___ INPUT FOR THIS TASK ___

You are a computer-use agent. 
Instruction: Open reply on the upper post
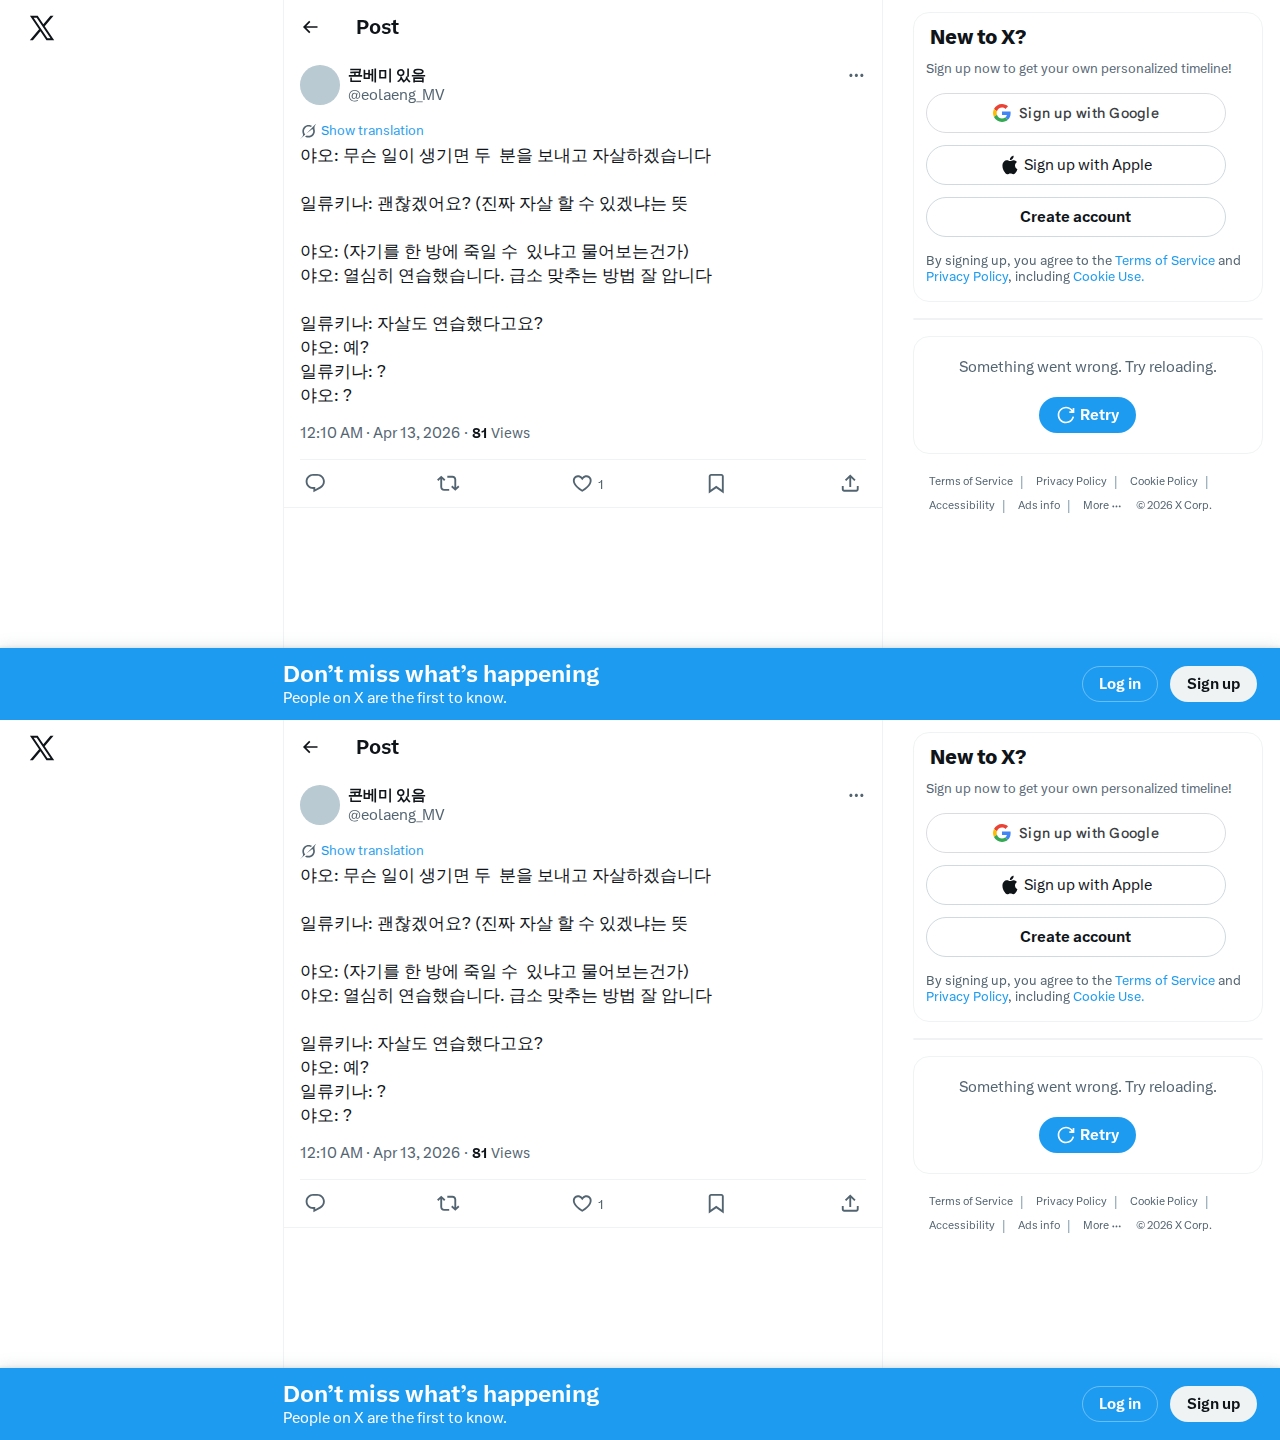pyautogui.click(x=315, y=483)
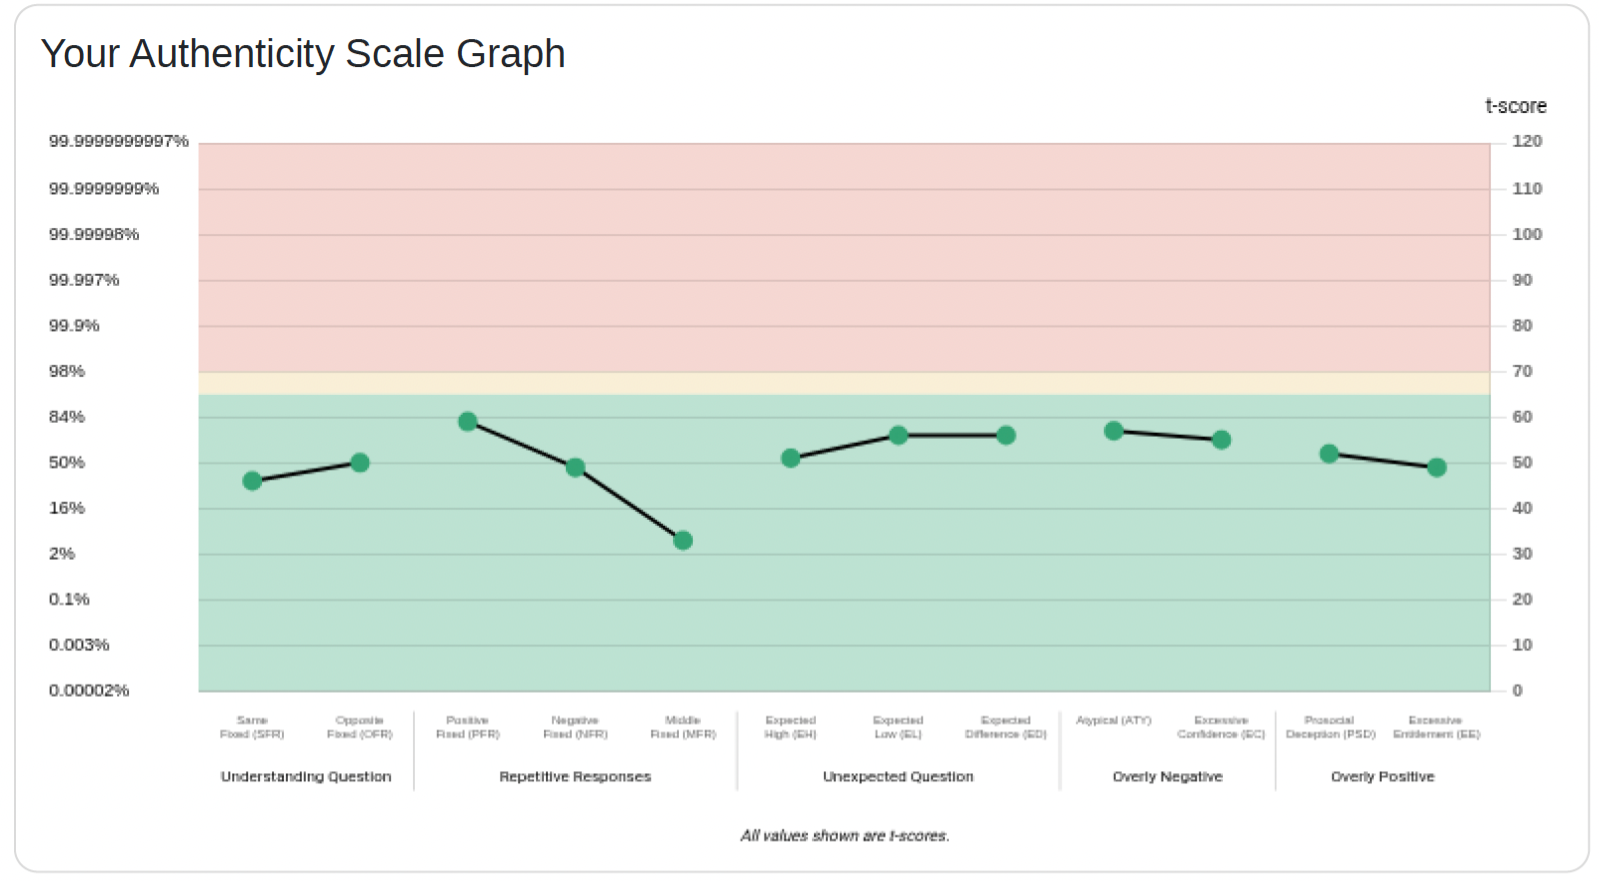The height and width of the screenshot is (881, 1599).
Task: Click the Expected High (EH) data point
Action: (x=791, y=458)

___
___ INPUT FOR THIS TASK ___

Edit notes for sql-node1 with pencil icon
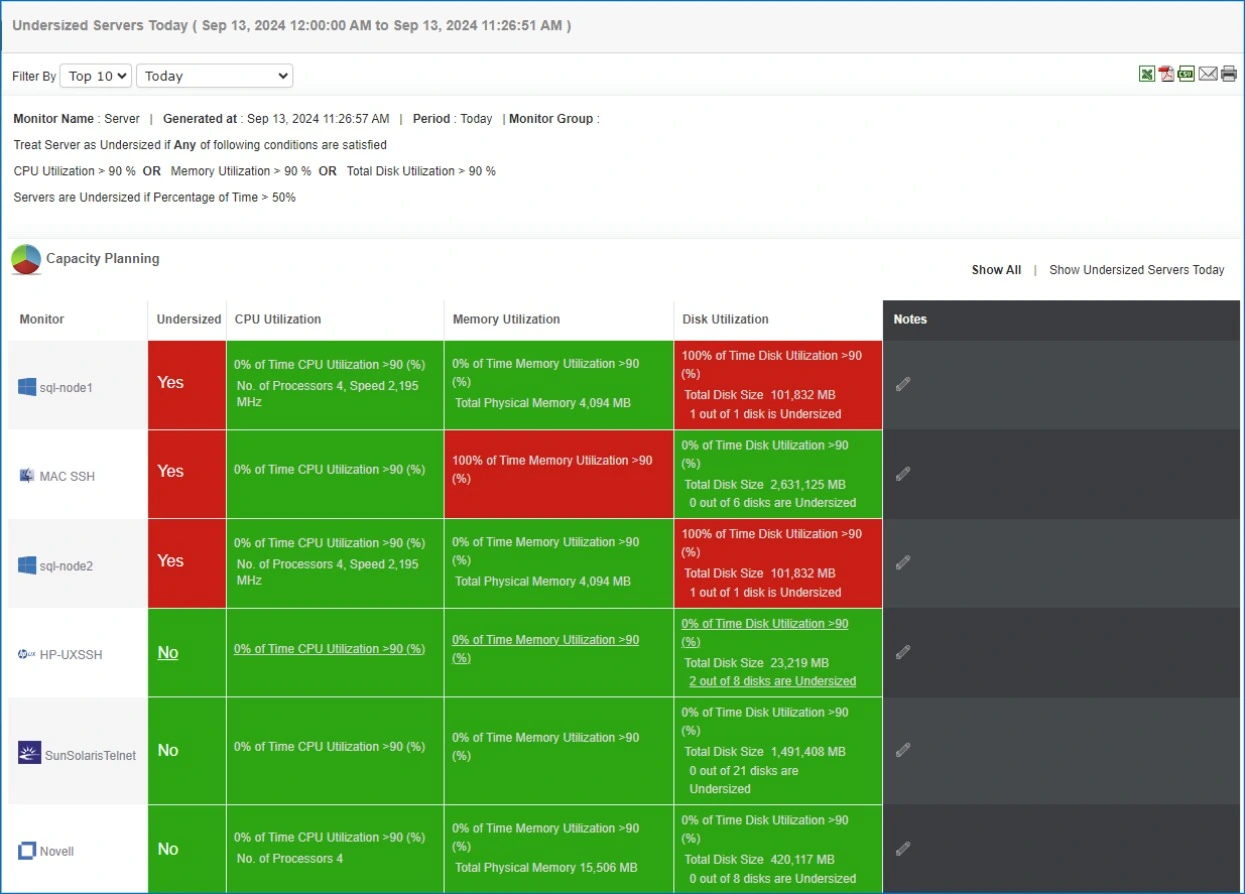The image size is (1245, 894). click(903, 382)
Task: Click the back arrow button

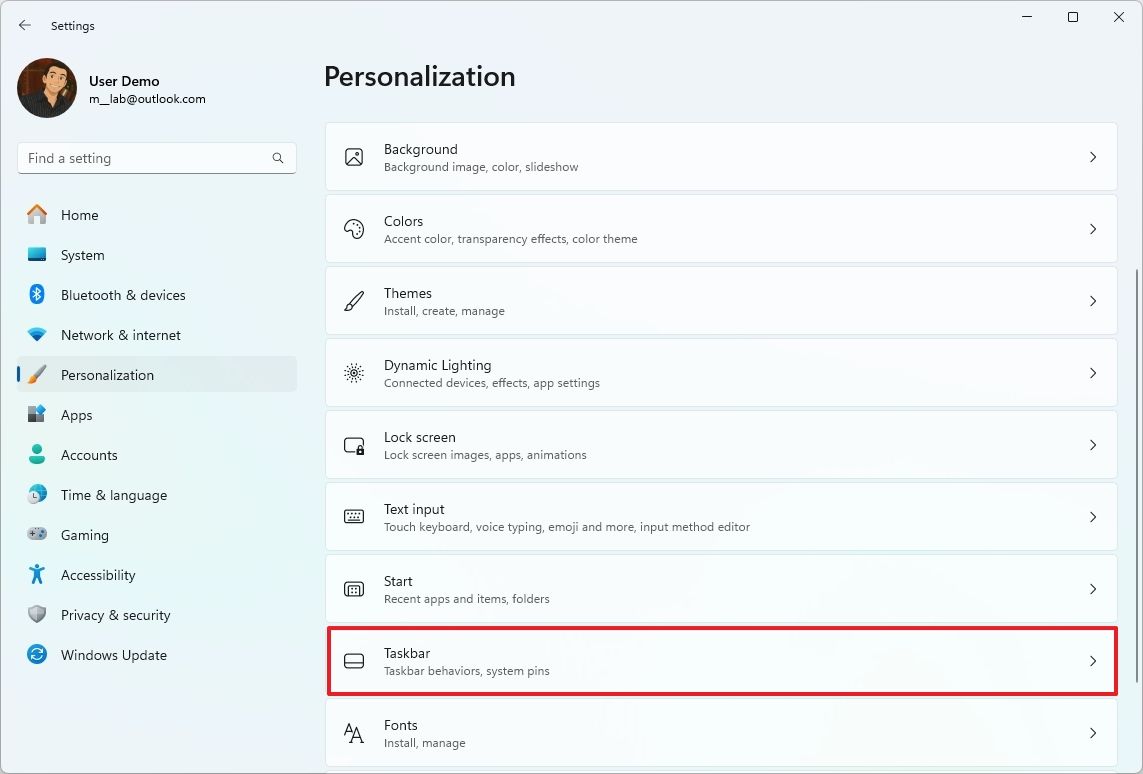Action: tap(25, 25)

___
___ INPUT FOR THIS TASK ___

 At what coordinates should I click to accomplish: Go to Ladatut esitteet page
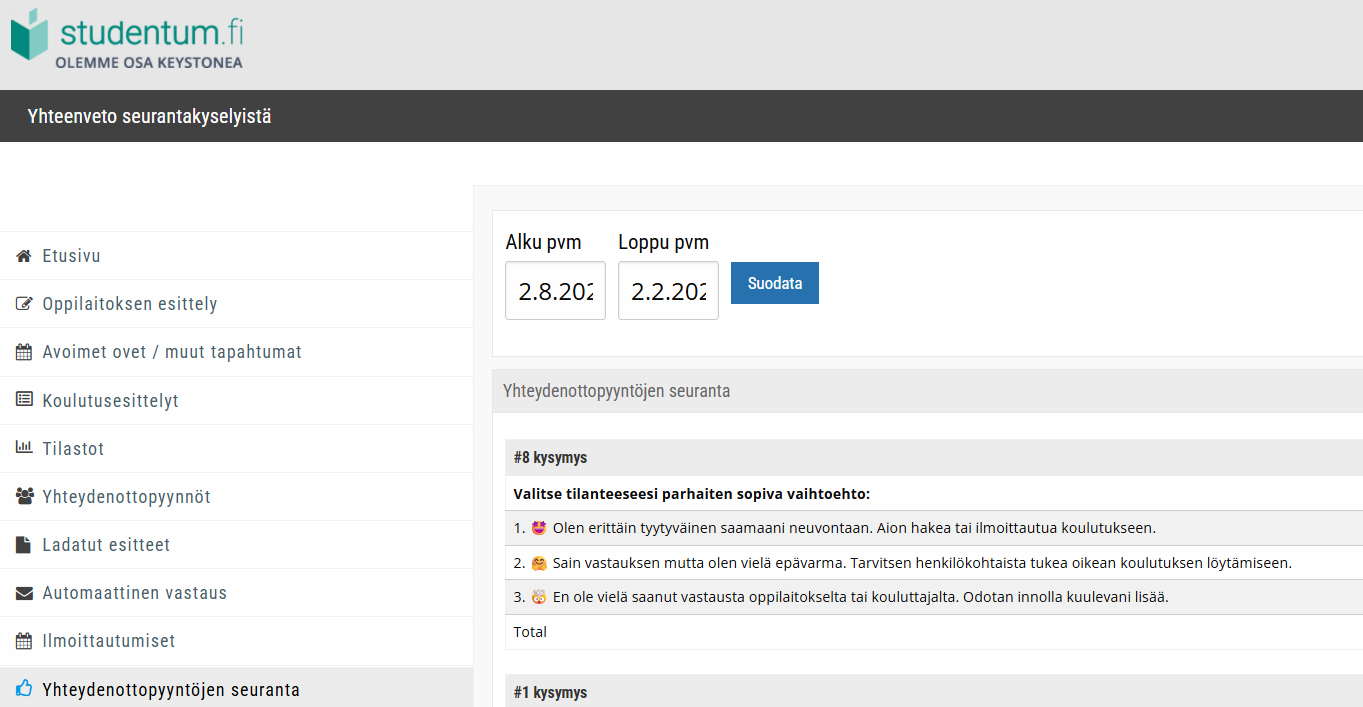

___

§ WRITTEN INSTRUCTION
Arrange the part of the listing that opens with the line containing "Edit notes for sql-node1 with pencil icon" and closes with the line containing "Action: tap(25, 25)" as a numbered list. Leave out blank lines and pictures.

§ TASK SOLUTION
1. Edit notes for sql-node1 with pencil icon
2. The image size is (1245, 894). click(903, 382)
3. Task: Click the back arrow button
4. Action: tap(25, 25)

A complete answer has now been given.